PASSAGE PROVIDED
□ □ □ □ □ □ □
Building a quantum link


As quantum systems develop, the next big leap is toward hybrid systems: quantum and classical computers working together. Researchers hope that these system-level quantum processors, or QPUs, will become powerful new accelerators.


Therefore, an important task ahead is to bridge the classical and quantum systems into a hybrid quantum computer. This task consists of two main parts.


First, we need to establish a fast, low-latency connection between the GPU and the QPU. This will allow the hybrid system to use the GPU for the tasks it traditionally excels at, such as circuit optimization, calibration, and error correction.


GPUs can shorten the execution time of these steps and significantly reduce the communication latency between classical and quantum computers, which is the main bottleneck facing hybrid quantum operations today.


Second, the industry needs a unified programming model with efficient and easy-to-use tools. Our experience in HPC and AI has taught us and our users the value of a solid software stack.


The right tool for the job


Currently, to program QPUs, researchers can only use the quantum equivalent of low-level assembly code, which is inaccessible to scientists who are not experts in quantum computing. In addition, developers lack a unified programming model and compiler toolchain, so they cannot run their work on any QPU.


This needs to change, and we believe it will. In a March blog post, we discussed some of our initial work toward a better programming model.
□ □ □ □ □ □ □
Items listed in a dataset
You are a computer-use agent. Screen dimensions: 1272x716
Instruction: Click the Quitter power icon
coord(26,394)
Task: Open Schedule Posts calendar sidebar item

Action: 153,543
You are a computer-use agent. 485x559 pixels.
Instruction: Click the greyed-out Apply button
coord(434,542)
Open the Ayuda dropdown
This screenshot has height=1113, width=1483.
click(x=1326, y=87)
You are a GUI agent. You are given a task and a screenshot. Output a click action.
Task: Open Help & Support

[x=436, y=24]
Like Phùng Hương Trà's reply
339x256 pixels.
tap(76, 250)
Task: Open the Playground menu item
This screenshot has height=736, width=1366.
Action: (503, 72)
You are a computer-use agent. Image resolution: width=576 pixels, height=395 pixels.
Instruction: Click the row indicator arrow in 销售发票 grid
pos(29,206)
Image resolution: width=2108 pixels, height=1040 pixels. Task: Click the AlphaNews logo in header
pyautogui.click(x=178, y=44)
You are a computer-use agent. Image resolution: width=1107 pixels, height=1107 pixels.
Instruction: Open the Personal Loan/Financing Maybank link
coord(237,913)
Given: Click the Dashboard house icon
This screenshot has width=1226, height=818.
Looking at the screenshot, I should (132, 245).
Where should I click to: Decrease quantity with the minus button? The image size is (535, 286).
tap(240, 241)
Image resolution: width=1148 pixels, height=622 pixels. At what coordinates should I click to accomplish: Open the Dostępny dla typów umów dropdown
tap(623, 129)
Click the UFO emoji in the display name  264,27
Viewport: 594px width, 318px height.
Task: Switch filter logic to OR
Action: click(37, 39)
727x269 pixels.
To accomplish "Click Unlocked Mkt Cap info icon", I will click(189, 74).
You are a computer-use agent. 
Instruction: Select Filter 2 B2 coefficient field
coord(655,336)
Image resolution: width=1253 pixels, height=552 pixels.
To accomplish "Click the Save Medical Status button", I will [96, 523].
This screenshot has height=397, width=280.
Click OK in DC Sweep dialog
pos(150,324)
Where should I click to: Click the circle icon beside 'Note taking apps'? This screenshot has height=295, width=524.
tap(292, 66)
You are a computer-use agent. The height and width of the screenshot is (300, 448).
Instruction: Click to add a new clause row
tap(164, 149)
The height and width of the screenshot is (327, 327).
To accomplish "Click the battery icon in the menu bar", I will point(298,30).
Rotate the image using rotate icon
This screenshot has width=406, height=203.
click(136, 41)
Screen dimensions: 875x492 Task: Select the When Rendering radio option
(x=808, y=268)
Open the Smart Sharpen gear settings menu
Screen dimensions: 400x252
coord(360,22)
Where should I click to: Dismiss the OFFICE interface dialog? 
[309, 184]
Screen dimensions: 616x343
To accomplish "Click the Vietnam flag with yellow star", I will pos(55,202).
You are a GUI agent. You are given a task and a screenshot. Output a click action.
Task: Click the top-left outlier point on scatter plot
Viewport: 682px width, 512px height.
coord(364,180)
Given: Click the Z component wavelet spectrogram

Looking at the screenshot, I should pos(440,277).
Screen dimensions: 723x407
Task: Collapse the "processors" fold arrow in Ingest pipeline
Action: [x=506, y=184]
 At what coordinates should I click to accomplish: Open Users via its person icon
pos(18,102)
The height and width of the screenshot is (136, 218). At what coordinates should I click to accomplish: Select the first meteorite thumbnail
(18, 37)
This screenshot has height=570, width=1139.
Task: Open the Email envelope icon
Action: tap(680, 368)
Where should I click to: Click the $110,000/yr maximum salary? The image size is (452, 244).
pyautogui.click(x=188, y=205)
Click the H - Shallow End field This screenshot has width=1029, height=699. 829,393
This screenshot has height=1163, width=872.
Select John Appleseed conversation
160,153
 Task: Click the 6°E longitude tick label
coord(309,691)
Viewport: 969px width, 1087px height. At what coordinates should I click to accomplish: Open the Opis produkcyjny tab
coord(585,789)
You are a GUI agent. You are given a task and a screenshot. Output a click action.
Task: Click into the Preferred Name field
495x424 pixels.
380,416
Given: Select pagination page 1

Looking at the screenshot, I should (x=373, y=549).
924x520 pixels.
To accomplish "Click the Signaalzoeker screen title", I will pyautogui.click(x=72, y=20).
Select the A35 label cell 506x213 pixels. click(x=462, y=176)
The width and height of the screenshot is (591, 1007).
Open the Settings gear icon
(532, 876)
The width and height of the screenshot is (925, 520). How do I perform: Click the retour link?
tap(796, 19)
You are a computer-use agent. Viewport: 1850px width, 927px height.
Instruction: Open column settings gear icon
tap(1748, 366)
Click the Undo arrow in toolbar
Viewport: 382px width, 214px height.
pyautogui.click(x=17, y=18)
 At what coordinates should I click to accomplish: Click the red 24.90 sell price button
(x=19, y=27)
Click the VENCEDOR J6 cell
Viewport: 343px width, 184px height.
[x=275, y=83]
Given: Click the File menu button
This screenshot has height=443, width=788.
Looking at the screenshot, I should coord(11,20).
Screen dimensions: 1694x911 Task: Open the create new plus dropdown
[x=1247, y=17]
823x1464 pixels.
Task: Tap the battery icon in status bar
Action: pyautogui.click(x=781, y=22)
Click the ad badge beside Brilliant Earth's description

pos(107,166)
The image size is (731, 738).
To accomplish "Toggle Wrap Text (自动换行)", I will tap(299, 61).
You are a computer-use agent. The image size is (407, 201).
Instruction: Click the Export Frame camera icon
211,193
□ □ □ □ □ □ □
REQUESTS
**1.** According to the passage on building a quantum link, what must researchers currently use to program QPUs?
**2.** Lay out as a numbered list the lines of the rows from the one holding "Where should I click to: Dismiss" through the one holding "coord(309,691)", inclusive, leaving out blank lines.
The rows bear no relation to the passage on building a quantum link.

SOLUTIONS BELOW
**1.** They can only use the quantum equivalent of low-level assembly code.

**2.**
1. Where should I click to: Dismiss the OFFICE interface dialog? 
2. [309, 184]
3. Screen dimensions: 616x343
4. To accomplish "Click the Vietnam flag with yellow star", I will pos(55,202).
5. You are a GUI agent. You are given a task and a screenshot. Output a click action.
6. Task: Click the top-left outlier point on scatter plot
7. Viewport: 682px width, 512px height.
8. coord(364,180)
9. Given: Click the Z component wavelet spectrogram
10. Looking at the screenshot, I should pos(440,277).
11. Screen dimensions: 723x407
12. Task: Collapse the "processors" fold arrow in Ingest pipeline
13. Action: [x=506, y=184]
14.  At what coordinates should I click to accomplish: Open Users via its person icon
15. pos(18,102)
16. The height and width of the screenshot is (136, 218). At what coordinates should I click to accomplish: Select the first meteorite thumbnail
17. (18, 37)
18. This screenshot has height=570, width=1139.
19. Task: Open the Email envelope icon
20. Action: tap(680, 368)
21. Where should I click to: Click the $110,000/yr maximum salary? The image size is (452, 244).
22. pyautogui.click(x=188, y=205)
23. Click the H - Shallow End field This screenshot has width=1029, height=699. 829,393
24. This screenshot has height=1163, width=872.
25. Select John Appleseed conversation
26. 160,153
27.  Task: Click the 6°E longitude tick label
28. coord(309,691)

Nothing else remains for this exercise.